Fece de la Cruz F, Varkaris A, Patel PS, Kushner EW, Morales-Giron AA, Lee SS, Singh A, Kim CT, Norden BL, Ehnstrom S, Riedl JM, Curtis JM, Barnes H, Kehlmann AM, Chevalier NJ, Okuma HS, Patel M, Wirth LJ, Connell B, Nugent F, Pappas L, Lau K, Juric D, Hopkins JL, Guiley KZ, Shokat KM, Gulhan DC, Parikh AR, Corcoran RB

Title

Acquired On-Target Alterations Drive Clinical Resistance to p53-Y220C Reactivators.

Journal	Vol	Issue	Date	Pages	Journal Short Title
Cancer discovery	16	4	2026 Apr 01	677-685	Cancer Discov

URL

Abstract Text

The tumor-suppressor TP53 is the most frequently altered gene in cancer, and the Y220C hotspot, found in 1.8% of TP53-mutant tumors, creates a druggable cavity that destabilizes p53. Rezatapopt, a first-in-class, orally bioavailable reactivator of Y220C-mutant p53, has demonstrated promising initial efficacy in the phase 1/2 PYNNACLE trial.
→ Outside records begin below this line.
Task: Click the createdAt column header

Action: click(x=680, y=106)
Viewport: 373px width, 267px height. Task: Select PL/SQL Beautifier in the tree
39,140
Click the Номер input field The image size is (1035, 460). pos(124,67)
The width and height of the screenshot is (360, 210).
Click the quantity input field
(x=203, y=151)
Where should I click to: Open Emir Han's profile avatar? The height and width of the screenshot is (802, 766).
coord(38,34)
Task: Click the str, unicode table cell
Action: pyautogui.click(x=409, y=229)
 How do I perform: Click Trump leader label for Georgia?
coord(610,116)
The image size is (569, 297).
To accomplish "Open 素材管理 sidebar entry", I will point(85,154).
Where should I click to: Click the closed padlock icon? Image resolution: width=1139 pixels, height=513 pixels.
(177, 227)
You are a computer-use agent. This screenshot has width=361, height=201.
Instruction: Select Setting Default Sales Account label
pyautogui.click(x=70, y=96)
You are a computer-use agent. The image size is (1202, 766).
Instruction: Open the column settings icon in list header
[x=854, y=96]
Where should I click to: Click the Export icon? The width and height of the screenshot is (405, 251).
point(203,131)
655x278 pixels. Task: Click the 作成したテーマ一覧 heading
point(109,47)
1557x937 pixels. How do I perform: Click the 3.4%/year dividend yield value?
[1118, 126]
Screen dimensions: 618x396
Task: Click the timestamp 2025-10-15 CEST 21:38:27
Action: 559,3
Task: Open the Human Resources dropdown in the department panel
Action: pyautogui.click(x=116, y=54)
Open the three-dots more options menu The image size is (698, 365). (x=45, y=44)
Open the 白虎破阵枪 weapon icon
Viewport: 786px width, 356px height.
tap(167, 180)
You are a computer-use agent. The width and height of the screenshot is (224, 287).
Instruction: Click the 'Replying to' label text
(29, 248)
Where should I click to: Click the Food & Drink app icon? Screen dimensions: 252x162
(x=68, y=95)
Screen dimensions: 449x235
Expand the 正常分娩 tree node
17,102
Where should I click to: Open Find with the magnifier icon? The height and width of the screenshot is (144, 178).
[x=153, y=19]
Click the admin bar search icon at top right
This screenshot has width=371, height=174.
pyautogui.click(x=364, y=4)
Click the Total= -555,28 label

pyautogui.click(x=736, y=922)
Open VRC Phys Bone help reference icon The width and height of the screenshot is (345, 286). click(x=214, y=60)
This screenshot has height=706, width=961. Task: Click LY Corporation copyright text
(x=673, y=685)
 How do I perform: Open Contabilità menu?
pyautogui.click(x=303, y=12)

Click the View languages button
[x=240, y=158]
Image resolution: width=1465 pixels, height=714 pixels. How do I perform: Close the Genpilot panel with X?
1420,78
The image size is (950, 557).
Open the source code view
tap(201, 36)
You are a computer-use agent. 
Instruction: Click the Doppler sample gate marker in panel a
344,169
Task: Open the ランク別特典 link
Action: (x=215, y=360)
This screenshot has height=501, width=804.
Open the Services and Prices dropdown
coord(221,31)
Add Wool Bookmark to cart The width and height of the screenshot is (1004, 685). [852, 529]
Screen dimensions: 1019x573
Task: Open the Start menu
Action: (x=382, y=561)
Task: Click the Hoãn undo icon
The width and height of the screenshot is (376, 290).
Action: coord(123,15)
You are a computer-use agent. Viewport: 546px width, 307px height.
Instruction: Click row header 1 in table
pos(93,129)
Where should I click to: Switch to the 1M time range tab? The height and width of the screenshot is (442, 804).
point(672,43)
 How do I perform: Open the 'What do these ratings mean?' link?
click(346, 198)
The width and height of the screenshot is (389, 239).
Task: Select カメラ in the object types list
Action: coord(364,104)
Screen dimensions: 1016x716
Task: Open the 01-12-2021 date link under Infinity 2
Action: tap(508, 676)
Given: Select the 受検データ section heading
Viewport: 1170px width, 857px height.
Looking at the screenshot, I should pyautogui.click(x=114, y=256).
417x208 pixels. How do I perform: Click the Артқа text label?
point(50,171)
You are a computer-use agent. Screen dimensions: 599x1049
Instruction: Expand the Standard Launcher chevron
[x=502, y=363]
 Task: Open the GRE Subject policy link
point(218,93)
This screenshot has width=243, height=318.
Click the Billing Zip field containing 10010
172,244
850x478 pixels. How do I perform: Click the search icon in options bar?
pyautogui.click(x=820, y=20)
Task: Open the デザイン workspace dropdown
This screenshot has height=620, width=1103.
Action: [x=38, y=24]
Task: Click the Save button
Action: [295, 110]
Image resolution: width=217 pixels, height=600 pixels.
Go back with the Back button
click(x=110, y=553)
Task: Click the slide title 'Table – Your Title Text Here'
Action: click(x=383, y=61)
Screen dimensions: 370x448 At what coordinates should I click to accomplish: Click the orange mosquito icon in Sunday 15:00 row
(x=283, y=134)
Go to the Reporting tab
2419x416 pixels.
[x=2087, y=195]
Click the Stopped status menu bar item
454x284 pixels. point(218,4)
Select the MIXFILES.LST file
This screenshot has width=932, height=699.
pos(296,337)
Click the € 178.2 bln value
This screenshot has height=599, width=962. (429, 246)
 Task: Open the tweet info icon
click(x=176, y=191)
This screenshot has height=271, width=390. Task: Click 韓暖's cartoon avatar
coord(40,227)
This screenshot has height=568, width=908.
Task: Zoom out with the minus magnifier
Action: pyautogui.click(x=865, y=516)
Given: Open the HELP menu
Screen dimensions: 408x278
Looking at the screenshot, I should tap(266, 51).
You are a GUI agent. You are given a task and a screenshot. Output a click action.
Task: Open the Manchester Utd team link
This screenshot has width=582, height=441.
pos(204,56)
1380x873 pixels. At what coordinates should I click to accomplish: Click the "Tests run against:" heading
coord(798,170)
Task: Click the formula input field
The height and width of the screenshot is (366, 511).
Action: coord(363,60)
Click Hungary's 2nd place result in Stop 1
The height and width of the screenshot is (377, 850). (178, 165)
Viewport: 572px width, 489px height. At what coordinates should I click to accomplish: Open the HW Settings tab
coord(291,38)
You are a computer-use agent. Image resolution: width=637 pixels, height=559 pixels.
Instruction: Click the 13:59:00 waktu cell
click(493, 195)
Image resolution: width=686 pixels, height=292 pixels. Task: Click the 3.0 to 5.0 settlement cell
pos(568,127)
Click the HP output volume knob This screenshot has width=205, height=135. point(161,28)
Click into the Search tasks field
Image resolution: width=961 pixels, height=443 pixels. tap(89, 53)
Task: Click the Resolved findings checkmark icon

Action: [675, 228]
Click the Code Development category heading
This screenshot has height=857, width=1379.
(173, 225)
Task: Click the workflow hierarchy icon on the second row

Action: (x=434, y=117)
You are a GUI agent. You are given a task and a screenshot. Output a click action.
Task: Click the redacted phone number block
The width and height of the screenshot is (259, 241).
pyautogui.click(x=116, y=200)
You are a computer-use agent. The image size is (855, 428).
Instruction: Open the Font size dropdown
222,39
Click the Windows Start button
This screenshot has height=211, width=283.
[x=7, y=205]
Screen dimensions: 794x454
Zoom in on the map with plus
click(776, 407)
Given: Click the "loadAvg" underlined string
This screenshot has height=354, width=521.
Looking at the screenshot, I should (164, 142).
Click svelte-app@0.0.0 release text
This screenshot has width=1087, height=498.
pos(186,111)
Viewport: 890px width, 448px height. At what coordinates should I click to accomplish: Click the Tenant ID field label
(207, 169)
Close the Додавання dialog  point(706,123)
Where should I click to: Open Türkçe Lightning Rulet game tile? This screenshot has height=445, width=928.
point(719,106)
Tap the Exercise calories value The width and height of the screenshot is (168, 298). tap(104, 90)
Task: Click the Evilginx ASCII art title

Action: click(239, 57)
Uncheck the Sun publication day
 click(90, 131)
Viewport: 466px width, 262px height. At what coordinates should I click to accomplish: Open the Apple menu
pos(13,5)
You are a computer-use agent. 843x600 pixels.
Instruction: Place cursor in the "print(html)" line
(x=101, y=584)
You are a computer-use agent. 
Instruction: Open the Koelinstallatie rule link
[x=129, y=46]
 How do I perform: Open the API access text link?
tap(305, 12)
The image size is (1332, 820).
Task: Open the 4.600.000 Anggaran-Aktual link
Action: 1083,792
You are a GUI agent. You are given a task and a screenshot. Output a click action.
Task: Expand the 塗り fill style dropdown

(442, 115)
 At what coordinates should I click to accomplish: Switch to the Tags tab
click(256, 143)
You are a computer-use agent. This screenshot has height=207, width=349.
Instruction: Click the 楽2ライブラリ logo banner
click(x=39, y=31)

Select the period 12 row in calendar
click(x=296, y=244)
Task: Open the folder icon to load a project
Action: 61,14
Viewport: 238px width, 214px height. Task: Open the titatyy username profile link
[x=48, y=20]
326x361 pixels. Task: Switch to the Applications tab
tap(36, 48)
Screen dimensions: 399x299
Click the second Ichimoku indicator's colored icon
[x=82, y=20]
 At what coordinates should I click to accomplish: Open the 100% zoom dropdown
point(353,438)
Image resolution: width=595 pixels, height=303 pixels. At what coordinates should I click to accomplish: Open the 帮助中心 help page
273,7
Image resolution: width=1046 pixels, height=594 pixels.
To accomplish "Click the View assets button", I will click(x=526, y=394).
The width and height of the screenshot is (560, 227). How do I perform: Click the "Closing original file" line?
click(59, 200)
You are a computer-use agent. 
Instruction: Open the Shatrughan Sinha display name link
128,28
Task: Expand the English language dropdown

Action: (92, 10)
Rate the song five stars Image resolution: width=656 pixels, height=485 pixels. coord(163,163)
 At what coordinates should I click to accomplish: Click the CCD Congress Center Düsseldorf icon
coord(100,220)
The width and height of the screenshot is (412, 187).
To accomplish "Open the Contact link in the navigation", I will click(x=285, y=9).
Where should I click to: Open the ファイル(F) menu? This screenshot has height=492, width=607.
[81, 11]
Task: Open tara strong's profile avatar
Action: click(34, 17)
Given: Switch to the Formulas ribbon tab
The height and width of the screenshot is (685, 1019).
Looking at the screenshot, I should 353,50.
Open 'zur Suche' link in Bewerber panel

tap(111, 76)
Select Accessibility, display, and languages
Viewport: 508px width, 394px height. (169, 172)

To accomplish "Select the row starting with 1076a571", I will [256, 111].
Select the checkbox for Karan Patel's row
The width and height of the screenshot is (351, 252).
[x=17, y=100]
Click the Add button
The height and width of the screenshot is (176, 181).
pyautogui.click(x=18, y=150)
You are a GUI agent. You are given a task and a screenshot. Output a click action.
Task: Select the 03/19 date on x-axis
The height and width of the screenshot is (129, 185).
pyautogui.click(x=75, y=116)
We report the first clinical mechanisms of resistance to this therapeutic class. Profiling of circulating tumor DNA, tumor biopsies, and rapid autopsy specimens upon rezatapopt progression revealed multiple heterogenous secondary TP53 alterations in cis with Y220C, including (i) DNA-binding domain mutations or frameshift/nonsense mutations that abolish transcriptional activity and (ii) mutations within the Y220C-binding surface predicted to hinder drug binding. Functional modeling confirmed that these double mutants eliminate p53 reactivation and target gene induction by rezatapopt. These findings establish a molecular framework for resistance to p53 Y220C reactivators and inform strategies to overcome resistance with next-generation agents.This study illustrates how pan-cancer resistance to Y220C-mutant p53 reactivators emerges in patients, indicating that on-target acquired alterations can represent a major mechanism of clinical resistance. These insights establish a molecular basis for therapeutic failure and provide a framework for developing next-generation agents to overcome resistance. See related commentary by Liu and Gu, p. 620.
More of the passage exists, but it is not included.